---- Stored rows

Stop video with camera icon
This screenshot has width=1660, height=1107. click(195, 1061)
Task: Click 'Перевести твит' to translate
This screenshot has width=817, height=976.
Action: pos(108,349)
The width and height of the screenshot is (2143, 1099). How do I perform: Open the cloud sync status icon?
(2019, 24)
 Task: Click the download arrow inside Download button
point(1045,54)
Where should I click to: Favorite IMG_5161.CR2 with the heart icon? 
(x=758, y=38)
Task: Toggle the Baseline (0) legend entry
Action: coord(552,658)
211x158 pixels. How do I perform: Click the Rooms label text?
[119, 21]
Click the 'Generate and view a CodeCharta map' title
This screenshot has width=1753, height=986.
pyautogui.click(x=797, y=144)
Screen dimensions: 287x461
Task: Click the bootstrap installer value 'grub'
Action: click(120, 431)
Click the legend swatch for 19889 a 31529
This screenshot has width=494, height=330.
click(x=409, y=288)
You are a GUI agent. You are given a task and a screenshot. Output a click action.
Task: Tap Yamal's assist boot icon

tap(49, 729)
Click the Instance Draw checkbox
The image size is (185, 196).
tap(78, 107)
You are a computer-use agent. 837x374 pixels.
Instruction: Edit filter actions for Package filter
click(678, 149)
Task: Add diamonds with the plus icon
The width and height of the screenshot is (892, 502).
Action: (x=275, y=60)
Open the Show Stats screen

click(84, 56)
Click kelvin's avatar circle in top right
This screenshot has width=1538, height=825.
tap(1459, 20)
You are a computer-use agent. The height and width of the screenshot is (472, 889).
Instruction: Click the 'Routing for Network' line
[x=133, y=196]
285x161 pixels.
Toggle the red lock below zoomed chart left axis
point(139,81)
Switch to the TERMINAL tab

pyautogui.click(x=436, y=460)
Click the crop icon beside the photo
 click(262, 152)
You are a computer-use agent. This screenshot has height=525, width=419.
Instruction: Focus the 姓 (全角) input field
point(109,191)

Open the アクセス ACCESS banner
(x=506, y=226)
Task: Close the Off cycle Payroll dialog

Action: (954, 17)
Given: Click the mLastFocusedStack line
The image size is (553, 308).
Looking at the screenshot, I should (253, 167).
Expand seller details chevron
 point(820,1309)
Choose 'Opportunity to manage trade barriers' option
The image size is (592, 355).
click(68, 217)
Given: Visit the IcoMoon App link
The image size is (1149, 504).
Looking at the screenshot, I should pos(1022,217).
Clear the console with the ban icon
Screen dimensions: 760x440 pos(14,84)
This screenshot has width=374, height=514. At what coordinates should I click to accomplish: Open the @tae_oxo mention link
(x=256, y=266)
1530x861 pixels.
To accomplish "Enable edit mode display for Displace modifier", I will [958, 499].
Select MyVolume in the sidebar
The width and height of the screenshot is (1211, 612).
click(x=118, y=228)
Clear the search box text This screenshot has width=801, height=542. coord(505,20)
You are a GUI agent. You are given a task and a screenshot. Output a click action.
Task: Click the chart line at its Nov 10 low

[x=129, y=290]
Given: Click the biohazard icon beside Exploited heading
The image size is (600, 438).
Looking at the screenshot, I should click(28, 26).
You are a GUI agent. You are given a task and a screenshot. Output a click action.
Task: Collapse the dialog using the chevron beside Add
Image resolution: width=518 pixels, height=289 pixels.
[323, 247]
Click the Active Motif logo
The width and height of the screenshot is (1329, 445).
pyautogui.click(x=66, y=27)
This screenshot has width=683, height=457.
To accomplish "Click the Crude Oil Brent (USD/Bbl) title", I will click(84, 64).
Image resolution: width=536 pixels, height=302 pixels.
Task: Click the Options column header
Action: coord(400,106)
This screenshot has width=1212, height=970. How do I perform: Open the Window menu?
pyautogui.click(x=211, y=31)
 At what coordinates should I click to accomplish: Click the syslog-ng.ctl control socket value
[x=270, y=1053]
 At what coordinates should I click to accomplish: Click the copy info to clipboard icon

--------

Stated goal.
Copy all of the items above line for line, leaving nothing out and changing nothing.

Solution.
Stop video with camera icon
This screenshot has width=1660, height=1107. click(195, 1061)
Task: Click 'Перевести твит' to translate
This screenshot has width=817, height=976.
Action: pos(108,349)
The width and height of the screenshot is (2143, 1099). How do I perform: Open the cloud sync status icon?
(2019, 24)
 Task: Click the download arrow inside Download button
point(1045,54)
Where should I click to: Favorite IMG_5161.CR2 with the heart icon? 
(x=758, y=38)
Task: Toggle the Baseline (0) legend entry
Action: coord(552,658)
211x158 pixels. How do I perform: Click the Rooms label text?
[119, 21]
Click the 'Generate and view a CodeCharta map' title
This screenshot has width=1753, height=986.
pyautogui.click(x=797, y=144)
Screen dimensions: 287x461
Task: Click the bootstrap installer value 'grub'
Action: click(120, 431)
Click the legend swatch for 19889 a 31529
This screenshot has width=494, height=330.
click(x=409, y=288)
You are a GUI agent. You are given a task and a screenshot. Output a click action.
Task: Tap Yamal's assist boot icon

tap(49, 729)
Click the Instance Draw checkbox
The image size is (185, 196).
tap(78, 107)
You are a computer-use agent. 837x374 pixels.
Instruction: Edit filter actions for Package filter
click(678, 149)
Task: Add diamonds with the plus icon
The width and height of the screenshot is (892, 502).
Action: (x=275, y=60)
Open the Show Stats screen

click(84, 56)
Click kelvin's avatar circle in top right
This screenshot has width=1538, height=825.
tap(1459, 20)
You are a computer-use agent. The height and width of the screenshot is (472, 889).
Instruction: Click the 'Routing for Network' line
[x=133, y=196]
285x161 pixels.
Toggle the red lock below zoomed chart left axis
point(139,81)
Switch to the TERMINAL tab

pyautogui.click(x=436, y=460)
Click the crop icon beside the photo
 click(262, 152)
You are a computer-use agent. This screenshot has height=525, width=419.
Instruction: Focus the 姓 (全角) input field
point(109,191)

Open the アクセス ACCESS banner
(x=506, y=226)
Task: Close the Off cycle Payroll dialog

Action: (954, 17)
Given: Click the mLastFocusedStack line
The image size is (553, 308).
Looking at the screenshot, I should (253, 167).
Expand seller details chevron
 point(820,1309)
Choose 'Opportunity to manage trade barriers' option
The image size is (592, 355).
click(68, 217)
Given: Visit the IcoMoon App link
The image size is (1149, 504).
Looking at the screenshot, I should pos(1022,217).
Clear the console with the ban icon
Screen dimensions: 760x440 pos(14,84)
This screenshot has width=374, height=514. At what coordinates should I click to accomplish: Open the @tae_oxo mention link
(x=256, y=266)
1530x861 pixels.
To accomplish "Enable edit mode display for Displace modifier", I will [958, 499].
Select MyVolume in the sidebar
The width and height of the screenshot is (1211, 612).
click(x=118, y=228)
Clear the search box text This screenshot has width=801, height=542. coord(505,20)
You are a GUI agent. You are given a task and a screenshot. Output a click action.
Task: Click the chart line at its Nov 10 low

[x=129, y=290]
Given: Click the biohazard icon beside Exploited heading
The image size is (600, 438).
Looking at the screenshot, I should click(28, 26).
You are a GUI agent. You are given a task and a screenshot. Output a click action.
Task: Collapse the dialog using the chevron beside Add
Image resolution: width=518 pixels, height=289 pixels.
[323, 247]
Click the Active Motif logo
The width and height of the screenshot is (1329, 445).
pyautogui.click(x=66, y=27)
This screenshot has width=683, height=457.
To accomplish "Click the Crude Oil Brent (USD/Bbl) title", I will click(84, 64).
Image resolution: width=536 pixels, height=302 pixels.
Task: Click the Options column header
Action: coord(400,106)
This screenshot has width=1212, height=970. How do I perform: Open the Window menu?
pyautogui.click(x=211, y=31)
 At what coordinates should I click to accomplish: Click the syslog-ng.ctl control socket value
[x=270, y=1053]
 At what coordinates should I click to accomplish: Click the copy info to clipboard icon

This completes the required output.